**Problem statement**
In the records below, which lines include "click"? Copy them.

**Material to process**

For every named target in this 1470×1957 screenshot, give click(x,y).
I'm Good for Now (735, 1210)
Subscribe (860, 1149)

---

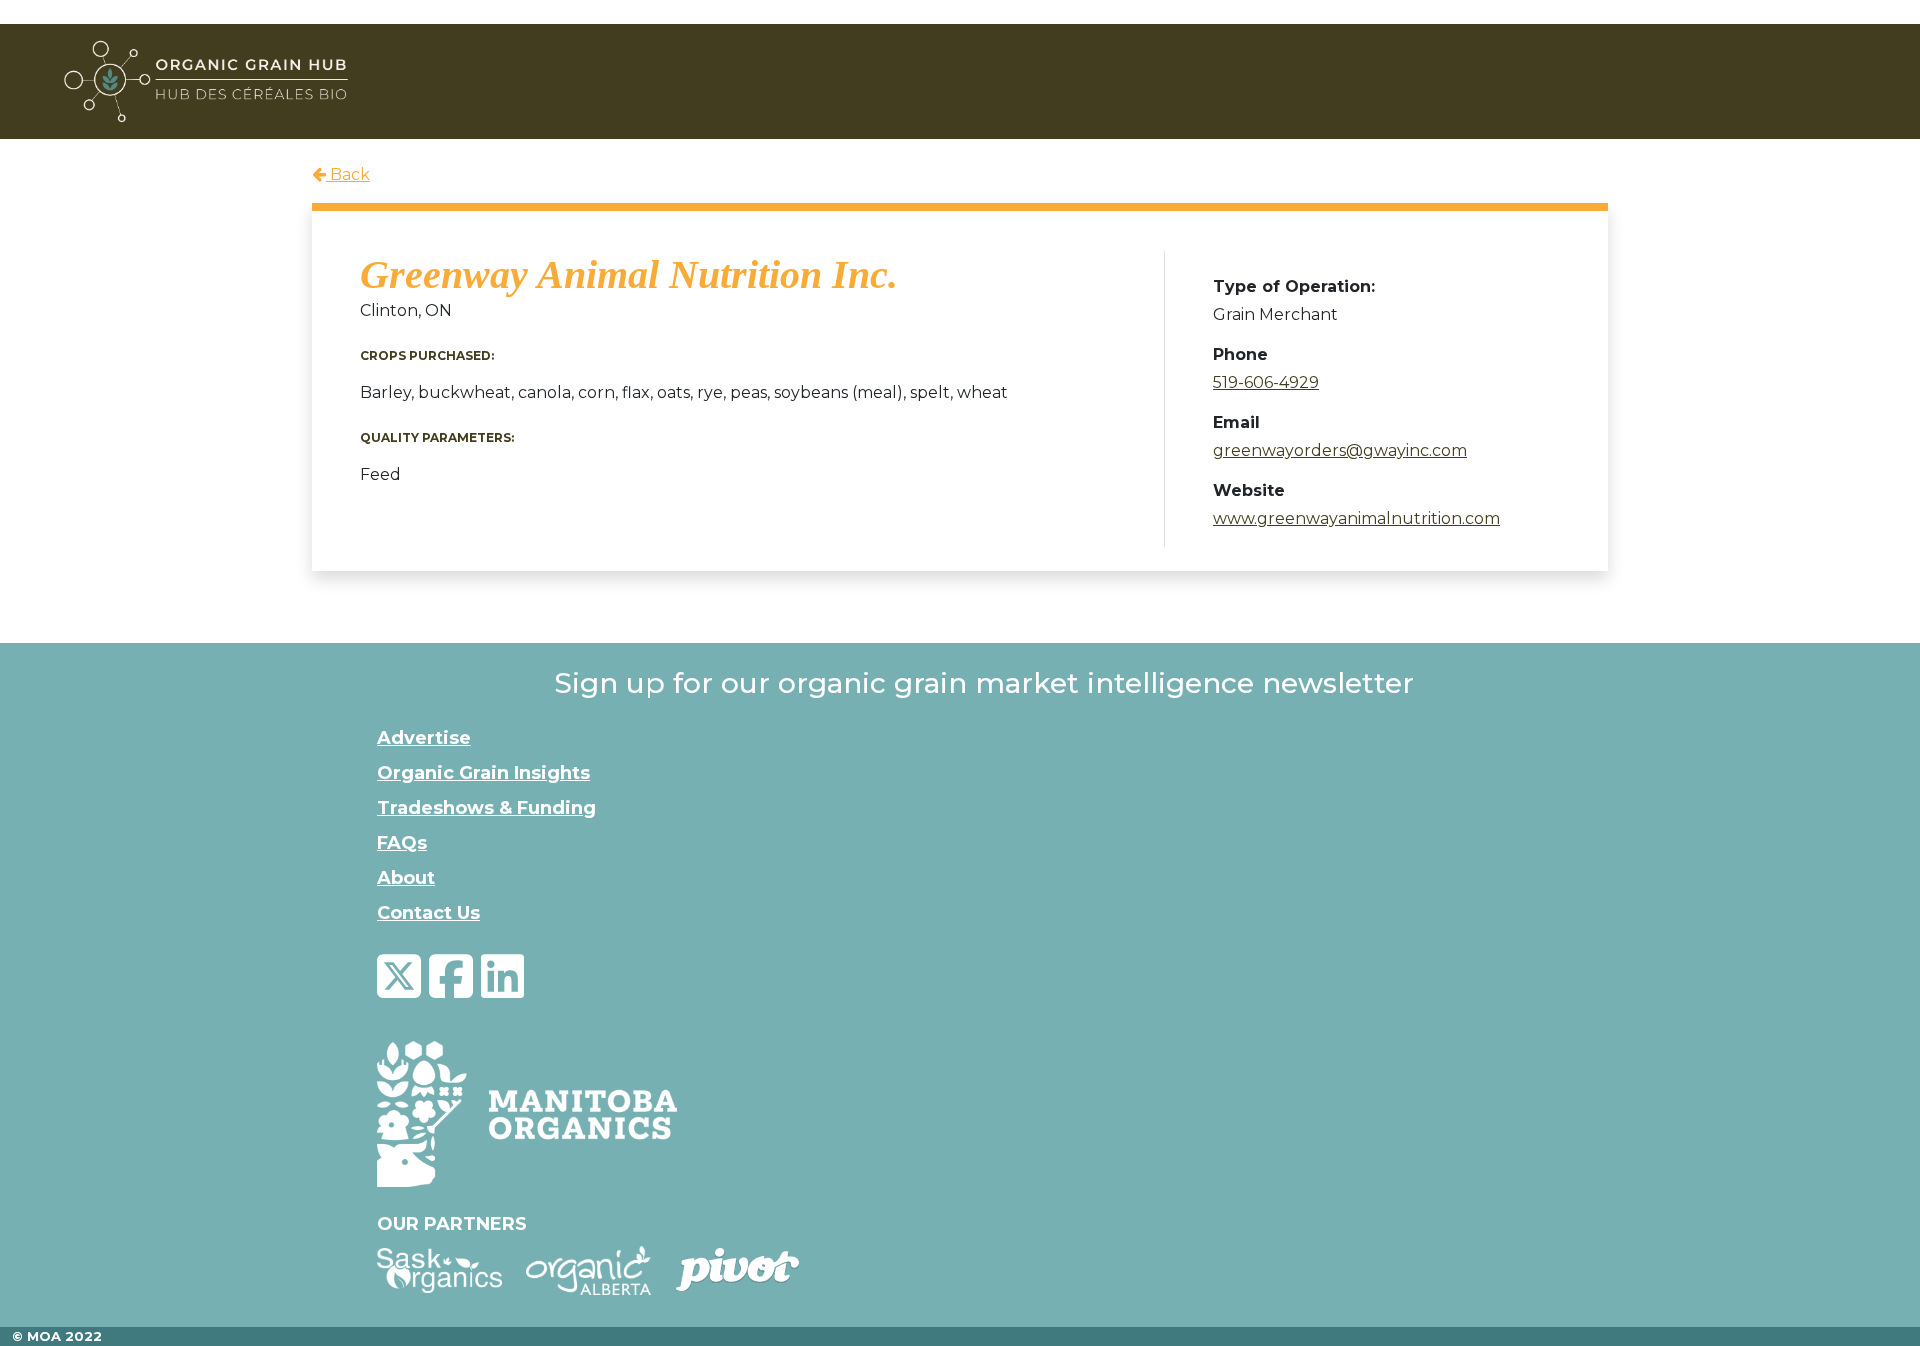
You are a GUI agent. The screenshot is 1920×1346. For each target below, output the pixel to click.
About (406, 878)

**Written response**
For every named target in this 1470×1957 screenshot, give click(x,y).
You are a GUI agent. The screenshot is 1920×1346. For each target below, output the pixel to click.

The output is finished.